Robertson was appointed Companion of the Order of St Michael and St George (CMG) in the 2012 Birthday Honours for services to the British car industry.

==Early life==
Robertson was born in Oswestry, Shropshire and graduated with a Bachelor's of Science in Maritime Studies from the University of Wales, Cardiff in 1979.

==Career==
Seemingly destined to join the oil industry with many friends at the time becoming mud engineers on oil rigs in various far-flung parts of the world, Robertson's first job offer was with Halliburton in Kuwait. The prospect of being away from people for six weeks at a time did not appeal, and cars had always been a passion of his.
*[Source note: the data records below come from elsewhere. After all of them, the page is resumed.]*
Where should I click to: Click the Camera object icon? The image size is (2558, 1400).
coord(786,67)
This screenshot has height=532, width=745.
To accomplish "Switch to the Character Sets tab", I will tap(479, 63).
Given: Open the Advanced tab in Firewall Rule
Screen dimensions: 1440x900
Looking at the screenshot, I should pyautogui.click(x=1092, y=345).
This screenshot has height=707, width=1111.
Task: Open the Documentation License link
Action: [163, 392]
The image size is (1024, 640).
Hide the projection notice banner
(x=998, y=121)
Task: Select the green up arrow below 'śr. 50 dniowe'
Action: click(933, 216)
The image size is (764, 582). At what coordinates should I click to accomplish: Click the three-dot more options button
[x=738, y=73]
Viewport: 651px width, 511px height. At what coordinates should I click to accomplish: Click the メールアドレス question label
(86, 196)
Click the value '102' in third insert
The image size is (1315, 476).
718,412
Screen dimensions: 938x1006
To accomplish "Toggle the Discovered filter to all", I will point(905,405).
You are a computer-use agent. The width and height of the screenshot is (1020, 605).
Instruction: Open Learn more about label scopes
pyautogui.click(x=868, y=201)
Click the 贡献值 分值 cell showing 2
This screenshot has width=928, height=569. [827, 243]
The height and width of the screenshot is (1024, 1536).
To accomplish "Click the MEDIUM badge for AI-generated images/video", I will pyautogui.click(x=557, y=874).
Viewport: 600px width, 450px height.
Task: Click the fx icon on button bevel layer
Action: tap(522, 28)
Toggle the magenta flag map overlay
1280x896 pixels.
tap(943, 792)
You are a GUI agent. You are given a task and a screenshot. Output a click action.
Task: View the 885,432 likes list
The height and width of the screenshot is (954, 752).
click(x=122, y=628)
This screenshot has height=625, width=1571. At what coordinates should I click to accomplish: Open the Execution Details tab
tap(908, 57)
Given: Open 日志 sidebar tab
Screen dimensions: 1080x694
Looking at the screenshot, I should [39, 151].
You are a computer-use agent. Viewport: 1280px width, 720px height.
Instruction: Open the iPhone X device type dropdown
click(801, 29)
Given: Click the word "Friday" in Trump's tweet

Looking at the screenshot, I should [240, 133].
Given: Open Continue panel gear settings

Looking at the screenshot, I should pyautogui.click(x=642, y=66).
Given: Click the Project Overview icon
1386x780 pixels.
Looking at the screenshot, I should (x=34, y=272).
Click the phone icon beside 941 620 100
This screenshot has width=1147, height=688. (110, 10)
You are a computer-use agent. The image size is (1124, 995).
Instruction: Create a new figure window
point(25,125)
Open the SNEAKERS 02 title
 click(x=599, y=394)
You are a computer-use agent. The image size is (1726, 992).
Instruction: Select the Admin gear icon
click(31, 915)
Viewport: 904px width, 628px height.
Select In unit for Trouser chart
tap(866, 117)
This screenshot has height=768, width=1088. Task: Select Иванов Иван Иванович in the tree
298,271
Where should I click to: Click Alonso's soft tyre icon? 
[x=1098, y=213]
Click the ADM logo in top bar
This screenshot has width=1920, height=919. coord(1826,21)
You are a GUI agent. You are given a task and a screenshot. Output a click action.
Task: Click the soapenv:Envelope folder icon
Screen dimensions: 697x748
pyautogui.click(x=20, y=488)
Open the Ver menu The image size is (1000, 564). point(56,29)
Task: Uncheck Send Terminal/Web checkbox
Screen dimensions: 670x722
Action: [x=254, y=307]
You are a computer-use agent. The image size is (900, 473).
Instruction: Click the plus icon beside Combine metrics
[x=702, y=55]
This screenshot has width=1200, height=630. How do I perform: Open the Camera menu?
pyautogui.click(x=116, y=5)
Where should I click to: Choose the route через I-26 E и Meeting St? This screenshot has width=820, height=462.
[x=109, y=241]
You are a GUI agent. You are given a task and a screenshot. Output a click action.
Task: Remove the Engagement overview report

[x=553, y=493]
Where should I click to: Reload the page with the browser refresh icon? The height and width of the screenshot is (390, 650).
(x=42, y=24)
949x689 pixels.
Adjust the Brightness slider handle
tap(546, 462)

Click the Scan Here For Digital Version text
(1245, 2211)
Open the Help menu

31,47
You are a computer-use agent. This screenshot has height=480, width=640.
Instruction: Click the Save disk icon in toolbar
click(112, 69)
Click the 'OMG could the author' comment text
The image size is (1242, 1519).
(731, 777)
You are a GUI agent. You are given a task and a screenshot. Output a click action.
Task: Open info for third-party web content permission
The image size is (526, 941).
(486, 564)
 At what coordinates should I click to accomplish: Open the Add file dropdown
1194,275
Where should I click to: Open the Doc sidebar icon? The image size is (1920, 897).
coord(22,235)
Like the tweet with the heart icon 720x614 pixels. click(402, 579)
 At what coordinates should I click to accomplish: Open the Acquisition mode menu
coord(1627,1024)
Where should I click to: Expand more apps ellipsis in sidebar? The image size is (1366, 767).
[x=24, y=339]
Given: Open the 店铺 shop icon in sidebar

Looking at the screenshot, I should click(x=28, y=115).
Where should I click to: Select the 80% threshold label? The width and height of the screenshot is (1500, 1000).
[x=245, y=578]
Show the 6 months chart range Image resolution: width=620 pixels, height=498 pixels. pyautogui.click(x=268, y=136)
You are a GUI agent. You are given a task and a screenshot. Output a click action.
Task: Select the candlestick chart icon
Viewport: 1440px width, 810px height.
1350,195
He joined Rover Group as a graduate trainee for Rover in 1979.

===Rover Group===
Robertson held numerous roles within Rover Group, including Plant Director Drews Lane Plant (1988-1990) and Plant Director Powertrain (1990-1994), before becoming purchasing director in 1994.

He became managing director of Land Rover in 1994, the same year that BMW acquired the Rover Group from British Aerospace.

===BMW===
In 1999, he became managing director of BMW South Africa, taking on responsibility for their sales, marketing, and manufacturing operations in that territory. He oversaw the introduction of the BMW 3-Series E46 generation into Plant Rosslyn. In 2000, BMW disposed of the Land Rover marque to Ford Motor Company, severing his ties with the Rover Group.

In 2005, he returned to England to become chairman and chief executive of BMW's subsidiary Rolls-Royce Motor Cars, where he oversaw steady sales growth and was involved in the development of the Rolls-Royce Ghost.

In 2008 he was promoted to member of the board of management, the first Briton to have this role, responsible for BMW AG, Sales and Marketing, and chairman of Rolls-Royce Motor Cars Ltd. He was responsible for global sales and marketing activities across BMW, BMW Motorrad, MINI and Rolls-Royce in all global markets.

In 2012, with the appointment of Peter Schwarzenbauer to the BMW board of management, Robertson's responsibilities shifted slightly; he became responsible solely for BMW Brand Sales and Marketing, and BMW Group Sales Channel. In turn, Schwarzenbauer picked up operational responsibility for MINI, Rolls-Royce, BMW Motorrad, and Aftersales BMW Group.

In March 2017, he was appointed to his current role at BMW. He was due to step at the end of 2017, and continued with BMW in an ambassadorial role until his official retirement in June 2018.

==Personal life==
He is married with two grown up children, and resides just outside of Munich, Germany. He can speak German, albeit not fluently, and is a keen skier.